Turns out there was a lot more to Cliff than a starving appetite. He was a bird watcher and fly fisherman and especially in Montana, his fly fishing attained the grace of a bull fight. Rocky and watery, enigmatic and satisfying, and the telling outperformed sex with Marybel by megawatts.  By this time, I began to get a whiff of what my friend found to admire in Jim Harrison's fiction.

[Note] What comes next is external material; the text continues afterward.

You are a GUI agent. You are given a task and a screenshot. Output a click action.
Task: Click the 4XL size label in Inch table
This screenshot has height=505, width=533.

It's entertaining, I discovered, to view American women my age through the eyes of a sensitive but macho American guy. It was curious to hear him decide to rename the states from their early Native American inhabitants. It was a relief to find him eventually returned to a kind of farm, a sort of dog, , and a wife who didn't wound his psyche with every word. The story has a sort of happy ending. It also accumulates power and interest as it goes, which is almost all we writers can hope for--keeping them reading all the way to the end.